Entre 2014 et 2021, le taux de personnes dépistées au moins une fois dans l’année pour une syphilis a augmenté (+53%). L’augmentation a été plus marquée (taux multiplié par deux) chez les jeunes hommes de 15-25 ans. Après une diminution du taux de dépistage de la syphilis en 2020, en lien avec l’épidémie de Covid-19, ce taux a ré-augmenté en 2021 à un niveau légèrement supérieur à celui de 2019 (+3%)

En conclusion, le nombre de diagnostics d’IST est en augmentation, mais le nombre de syphilis diagnostiquées reste relativement stable. L’activité de dépistage des IST bactérienne semble donc avoir ré-augmentée en 2021. Mais le nombre de dépistage réalisés en CeGIDD reste inférieur aux niveaux observés avant la crise du Covid-19, reflétant une activité réduite de ces centres.
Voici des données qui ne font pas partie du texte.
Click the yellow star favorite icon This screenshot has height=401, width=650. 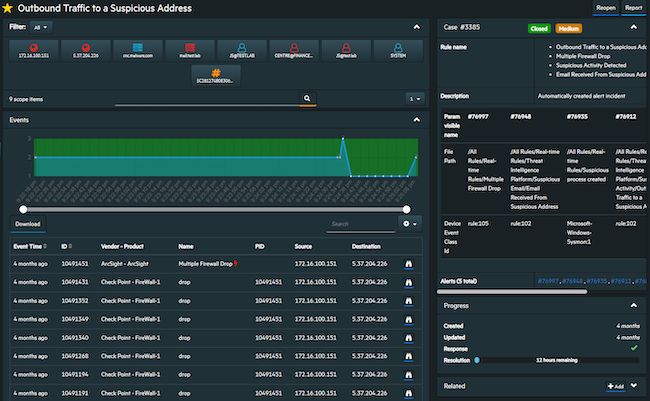[x=8, y=9]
Globalement, l’impact de la crise sanitaire liée au Covid-19 se fait encore sentir dans l’activité de dépistage des IST. Les offres intégrées de prévention, comme la PrEPPrEP Prophylaxie Pré-Exposition. La PrEP est une stratégie qui permet à une personne séronégative exposée au VIH d'éliminer le risque d'infection, en prenant, de manière continue ou «à la demande», un traitement anti-rétroviral à base de Truvada®. qui propose un dépistage systématique des IST tous les 3 mois, demeurent essentielles si on veut entamer le retard au diagnostic et la circulation «silencieuse» de ces IST.